Extrait choisi →
Modéliser les signaux électriques périodiques et leurs effets thermiques

22 août 2023

Dans de nombreuses situations, il peut être intéressant de modéliser des signaux électriques périodiques, bien que non sinusoïdaux, afin de calculer les champs électriques, les pertes thermiques et les changements de température qui en résultent. Des trains d’impulsions électriques peuvent par exemple être appliqués à des tissus humains à des fins de neuromodulation, d’électroporation ou d’ablation thermique. Bien que ces signaux puissent être simulés par une approche temporelle, il est également possible de calculer efficacement la réponse linéaire à l’aide d’une transformée de Fourier. Regardons cela de plus près!

Table des matières

  1. Introduction
  2. Comprendre le contenu fréquentiel du signal d’entrée
  3. Résolution dans le domaine fréquentiel
  4. Reconstruction des résultats transitoires
  5. Utilisation des résultats de la FFT pour l’analyse thermique
  6. Modification du type d’impulsions et de leur espacement
  7. Ignorer les effets capacitifs pour simplifier davantage
  8. Conclusion

Introduction

Nous allons continuer à travailler avec le modèle utilisé comme exemple dans notre précédent article de blog, “Comprendre les différentes options d’excitation électromagnétique transitoire”, et le résoudre à l’aide de l’interface Courants électriques. (Cette interface est mise en évidence dans notre précédent article de blog et s’est avérée suffisante pour résoudre ce type de modèle). L’excitation du courant est une forme d’onde impulsionnelle trapézoïdale d’une période de 1 µs. La résolution est faite dans le domaine temporel. La tension du terminal et les pertes totales dans le modèle sont présentées ci-dessous.

Graphique 1D avec une ligne noire, le courant appliqué sur l'axe y et le temps sur l'axe x.
Le courant appliqué au modèle: une onde d’impulsion trapézoïdale.

Graphique 1D avec une ligne bleue et une ligne rouge, la tension mesurée sur l'axe y et le temps sur l'axe x.
Calcul de la tension du terminal et des pertes au sein du matériau durant une période.

Nous pouvons également étendre le modèle pour résoudre la température et rendre la conductivité électrique dépendante de la température, obtenant ainsi un modèle multiphysique à couplage bidirectionnel. L’expression que nous utiliserons est \sigma (T) = 0.03\exp \left(-\frac{T-20^\circ \text{C}}{20\text{K}}\right) \text{S/m}.

Extraits de données →
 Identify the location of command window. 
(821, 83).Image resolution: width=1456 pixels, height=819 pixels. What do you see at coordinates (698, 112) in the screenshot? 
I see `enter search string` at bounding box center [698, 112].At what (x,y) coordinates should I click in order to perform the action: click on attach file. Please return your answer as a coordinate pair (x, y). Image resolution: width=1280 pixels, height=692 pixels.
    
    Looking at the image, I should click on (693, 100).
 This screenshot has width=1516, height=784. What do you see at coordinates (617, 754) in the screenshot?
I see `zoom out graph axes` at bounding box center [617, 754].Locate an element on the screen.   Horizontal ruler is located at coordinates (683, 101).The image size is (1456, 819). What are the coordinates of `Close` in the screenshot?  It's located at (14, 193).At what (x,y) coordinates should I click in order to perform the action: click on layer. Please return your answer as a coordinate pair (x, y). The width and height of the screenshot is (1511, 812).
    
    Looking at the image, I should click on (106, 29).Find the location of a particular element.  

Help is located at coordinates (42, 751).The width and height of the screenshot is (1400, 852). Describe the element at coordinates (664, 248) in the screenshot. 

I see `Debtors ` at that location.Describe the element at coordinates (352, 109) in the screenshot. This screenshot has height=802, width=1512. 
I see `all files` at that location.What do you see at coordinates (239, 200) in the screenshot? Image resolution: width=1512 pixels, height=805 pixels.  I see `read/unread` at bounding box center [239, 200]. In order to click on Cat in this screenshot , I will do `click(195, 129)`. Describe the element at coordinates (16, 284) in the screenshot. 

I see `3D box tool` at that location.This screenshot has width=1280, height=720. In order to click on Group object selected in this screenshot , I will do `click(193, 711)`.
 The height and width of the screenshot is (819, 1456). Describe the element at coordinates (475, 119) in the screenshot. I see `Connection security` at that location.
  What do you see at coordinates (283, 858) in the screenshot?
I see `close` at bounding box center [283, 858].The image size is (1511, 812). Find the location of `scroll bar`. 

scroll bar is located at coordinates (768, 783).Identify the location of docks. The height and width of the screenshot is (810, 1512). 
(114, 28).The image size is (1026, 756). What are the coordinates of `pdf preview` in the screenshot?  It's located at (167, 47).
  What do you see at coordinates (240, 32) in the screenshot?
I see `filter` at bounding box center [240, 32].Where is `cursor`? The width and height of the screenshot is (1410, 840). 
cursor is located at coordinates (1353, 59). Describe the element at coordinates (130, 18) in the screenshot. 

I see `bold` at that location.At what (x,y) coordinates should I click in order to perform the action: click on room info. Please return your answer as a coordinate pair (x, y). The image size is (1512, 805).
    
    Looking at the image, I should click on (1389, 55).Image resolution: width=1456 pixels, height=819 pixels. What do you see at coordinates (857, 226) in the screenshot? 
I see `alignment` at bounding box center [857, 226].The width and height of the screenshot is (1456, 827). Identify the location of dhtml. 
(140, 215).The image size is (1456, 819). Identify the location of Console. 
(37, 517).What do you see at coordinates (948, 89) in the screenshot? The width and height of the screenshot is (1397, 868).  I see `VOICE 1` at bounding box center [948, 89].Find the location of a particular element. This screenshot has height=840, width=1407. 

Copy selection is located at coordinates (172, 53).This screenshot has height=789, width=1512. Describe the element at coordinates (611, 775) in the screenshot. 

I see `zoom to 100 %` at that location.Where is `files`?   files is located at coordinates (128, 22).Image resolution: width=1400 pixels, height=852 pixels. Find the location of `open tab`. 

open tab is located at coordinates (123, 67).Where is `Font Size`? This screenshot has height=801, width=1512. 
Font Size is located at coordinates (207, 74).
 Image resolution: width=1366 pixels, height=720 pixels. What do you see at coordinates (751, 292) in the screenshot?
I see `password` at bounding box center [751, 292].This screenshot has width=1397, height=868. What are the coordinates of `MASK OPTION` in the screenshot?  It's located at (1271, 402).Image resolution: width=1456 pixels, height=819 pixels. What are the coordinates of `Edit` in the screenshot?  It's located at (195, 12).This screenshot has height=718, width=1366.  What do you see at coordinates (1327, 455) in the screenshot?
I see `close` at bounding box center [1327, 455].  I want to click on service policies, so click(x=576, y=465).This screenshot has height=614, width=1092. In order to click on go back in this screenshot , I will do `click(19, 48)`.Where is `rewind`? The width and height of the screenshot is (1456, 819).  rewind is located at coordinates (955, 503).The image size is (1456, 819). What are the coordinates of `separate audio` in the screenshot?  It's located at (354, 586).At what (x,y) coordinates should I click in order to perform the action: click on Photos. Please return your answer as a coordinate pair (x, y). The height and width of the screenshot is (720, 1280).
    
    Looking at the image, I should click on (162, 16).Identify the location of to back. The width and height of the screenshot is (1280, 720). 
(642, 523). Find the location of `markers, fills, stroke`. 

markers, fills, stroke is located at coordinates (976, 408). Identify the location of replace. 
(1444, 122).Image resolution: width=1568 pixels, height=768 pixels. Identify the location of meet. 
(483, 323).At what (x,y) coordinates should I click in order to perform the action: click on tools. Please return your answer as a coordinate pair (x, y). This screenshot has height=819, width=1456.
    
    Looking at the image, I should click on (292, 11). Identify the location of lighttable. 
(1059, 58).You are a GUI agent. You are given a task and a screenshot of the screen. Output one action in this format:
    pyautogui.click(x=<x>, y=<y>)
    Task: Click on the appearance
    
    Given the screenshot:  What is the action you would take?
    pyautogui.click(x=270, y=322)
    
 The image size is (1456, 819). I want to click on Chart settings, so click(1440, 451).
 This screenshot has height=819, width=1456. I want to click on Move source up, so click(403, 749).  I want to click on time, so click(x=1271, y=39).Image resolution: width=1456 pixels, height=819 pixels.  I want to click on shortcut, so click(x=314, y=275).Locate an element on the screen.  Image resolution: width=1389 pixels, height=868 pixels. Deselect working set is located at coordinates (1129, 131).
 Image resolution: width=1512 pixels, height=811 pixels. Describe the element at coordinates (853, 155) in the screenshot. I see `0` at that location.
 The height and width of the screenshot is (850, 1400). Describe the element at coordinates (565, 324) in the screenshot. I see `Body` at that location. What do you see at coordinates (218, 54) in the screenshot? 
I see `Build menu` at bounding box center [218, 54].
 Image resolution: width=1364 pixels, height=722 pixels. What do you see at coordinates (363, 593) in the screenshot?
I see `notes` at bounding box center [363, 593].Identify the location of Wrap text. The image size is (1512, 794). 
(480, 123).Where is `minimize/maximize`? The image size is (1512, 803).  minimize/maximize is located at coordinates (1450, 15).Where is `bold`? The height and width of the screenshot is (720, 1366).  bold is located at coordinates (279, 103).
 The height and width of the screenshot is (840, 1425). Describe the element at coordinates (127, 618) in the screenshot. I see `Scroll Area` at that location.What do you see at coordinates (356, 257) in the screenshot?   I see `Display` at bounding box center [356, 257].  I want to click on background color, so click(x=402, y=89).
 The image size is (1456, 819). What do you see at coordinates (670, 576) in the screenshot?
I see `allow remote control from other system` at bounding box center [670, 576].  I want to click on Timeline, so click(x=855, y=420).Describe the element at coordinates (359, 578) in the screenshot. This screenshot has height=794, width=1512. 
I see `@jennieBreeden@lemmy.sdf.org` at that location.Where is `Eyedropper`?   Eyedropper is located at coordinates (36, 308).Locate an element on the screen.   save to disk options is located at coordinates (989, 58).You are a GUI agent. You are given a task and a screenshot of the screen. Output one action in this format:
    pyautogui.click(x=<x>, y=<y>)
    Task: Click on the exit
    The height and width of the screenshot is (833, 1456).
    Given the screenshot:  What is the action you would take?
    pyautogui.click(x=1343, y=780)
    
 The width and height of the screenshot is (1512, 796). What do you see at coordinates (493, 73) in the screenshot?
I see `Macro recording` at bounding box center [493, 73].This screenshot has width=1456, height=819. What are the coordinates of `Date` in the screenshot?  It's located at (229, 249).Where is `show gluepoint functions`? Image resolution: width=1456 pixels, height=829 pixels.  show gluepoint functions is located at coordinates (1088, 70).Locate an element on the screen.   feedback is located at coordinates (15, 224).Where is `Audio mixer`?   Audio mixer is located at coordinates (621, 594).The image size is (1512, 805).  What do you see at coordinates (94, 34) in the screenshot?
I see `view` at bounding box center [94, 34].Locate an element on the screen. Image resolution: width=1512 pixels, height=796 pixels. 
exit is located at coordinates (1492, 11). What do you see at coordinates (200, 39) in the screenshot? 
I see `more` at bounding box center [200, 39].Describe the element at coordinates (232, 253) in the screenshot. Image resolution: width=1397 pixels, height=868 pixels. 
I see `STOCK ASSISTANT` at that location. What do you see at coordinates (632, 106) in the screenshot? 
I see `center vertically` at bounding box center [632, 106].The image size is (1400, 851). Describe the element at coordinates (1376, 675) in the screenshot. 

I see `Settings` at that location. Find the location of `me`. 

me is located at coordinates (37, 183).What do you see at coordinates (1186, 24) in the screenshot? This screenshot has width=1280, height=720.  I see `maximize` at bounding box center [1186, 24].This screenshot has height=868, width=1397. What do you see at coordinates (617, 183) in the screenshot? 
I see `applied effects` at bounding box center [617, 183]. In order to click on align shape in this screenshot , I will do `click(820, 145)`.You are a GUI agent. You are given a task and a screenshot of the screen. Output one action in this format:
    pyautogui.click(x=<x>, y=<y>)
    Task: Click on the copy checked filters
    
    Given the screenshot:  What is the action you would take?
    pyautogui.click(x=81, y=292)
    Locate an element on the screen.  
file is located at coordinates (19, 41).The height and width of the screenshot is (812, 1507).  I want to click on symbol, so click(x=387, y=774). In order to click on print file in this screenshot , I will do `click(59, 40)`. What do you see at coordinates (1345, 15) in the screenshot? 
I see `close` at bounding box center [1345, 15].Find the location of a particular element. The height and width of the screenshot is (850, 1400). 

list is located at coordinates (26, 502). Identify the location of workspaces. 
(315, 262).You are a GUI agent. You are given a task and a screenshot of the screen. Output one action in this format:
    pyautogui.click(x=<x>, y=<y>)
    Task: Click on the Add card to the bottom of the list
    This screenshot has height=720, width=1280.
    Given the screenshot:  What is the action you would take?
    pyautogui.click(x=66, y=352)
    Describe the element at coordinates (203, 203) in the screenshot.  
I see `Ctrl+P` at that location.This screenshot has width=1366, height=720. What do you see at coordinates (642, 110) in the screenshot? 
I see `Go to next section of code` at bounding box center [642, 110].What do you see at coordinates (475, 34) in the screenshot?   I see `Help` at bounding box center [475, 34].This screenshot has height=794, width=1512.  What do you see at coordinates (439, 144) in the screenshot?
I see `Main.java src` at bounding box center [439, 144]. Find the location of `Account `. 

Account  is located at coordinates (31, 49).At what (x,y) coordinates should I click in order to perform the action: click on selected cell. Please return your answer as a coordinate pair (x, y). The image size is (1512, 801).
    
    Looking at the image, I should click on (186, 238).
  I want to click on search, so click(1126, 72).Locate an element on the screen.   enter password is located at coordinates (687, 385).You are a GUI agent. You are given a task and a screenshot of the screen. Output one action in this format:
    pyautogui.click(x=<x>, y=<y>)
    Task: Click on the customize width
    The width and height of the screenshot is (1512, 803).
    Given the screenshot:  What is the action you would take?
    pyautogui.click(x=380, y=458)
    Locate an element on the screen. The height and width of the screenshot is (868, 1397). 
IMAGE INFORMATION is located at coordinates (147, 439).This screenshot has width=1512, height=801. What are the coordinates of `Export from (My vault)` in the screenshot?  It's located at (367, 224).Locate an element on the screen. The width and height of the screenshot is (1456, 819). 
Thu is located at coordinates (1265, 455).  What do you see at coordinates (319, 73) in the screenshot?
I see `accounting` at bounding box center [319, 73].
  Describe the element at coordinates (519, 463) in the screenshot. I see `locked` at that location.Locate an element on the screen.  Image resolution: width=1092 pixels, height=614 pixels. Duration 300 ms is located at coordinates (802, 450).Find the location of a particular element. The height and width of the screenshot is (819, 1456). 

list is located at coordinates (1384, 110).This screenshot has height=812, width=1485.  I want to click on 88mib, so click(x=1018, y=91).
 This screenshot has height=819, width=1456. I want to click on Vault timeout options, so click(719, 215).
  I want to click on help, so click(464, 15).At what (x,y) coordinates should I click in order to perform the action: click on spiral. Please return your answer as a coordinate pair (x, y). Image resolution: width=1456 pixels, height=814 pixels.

Consigne écrite → Recopiez le passage de l'article sur la modélisation des signaux électriques périodiques qui commence aux mots « Nous allons continuer » et s'arrête après « mesurée sur l'axe y et le temps sur l'axe x. ». Servez-vous uniquement de l'article pour répondre.

Réponse à l'exercice →
Nous allons continuer à travailler avec le modèle utilisé comme exemple dans notre précédent article de blog, “Comprendre les différentes options d’excitation électromagnétique transitoire”, et le résoudre à l’aide de l’interface Courants électriques. (Cette interface est mise en évidence dans notre précédent article de blog et s’est avérée suffisante pour résoudre ce type de modèle). L’excitation du courant est une forme d’onde impulsionnelle trapézoïdale d’une période de 1 µs. La résolution est faite dans le domaine temporel. La tension du terminal et les pertes totales dans le modèle sont présentées ci-dessous.

Graphique 1D avec une ligne noire, le courant appliqué sur l'axe y et le temps sur l'axe x.
Le courant appliqué au modèle: une onde d’impulsion trapézoïdale.

Graphique 1D avec une ligne bleue et une ligne rouge, la tension mesurée sur l'axe y et le temps sur l'axe x.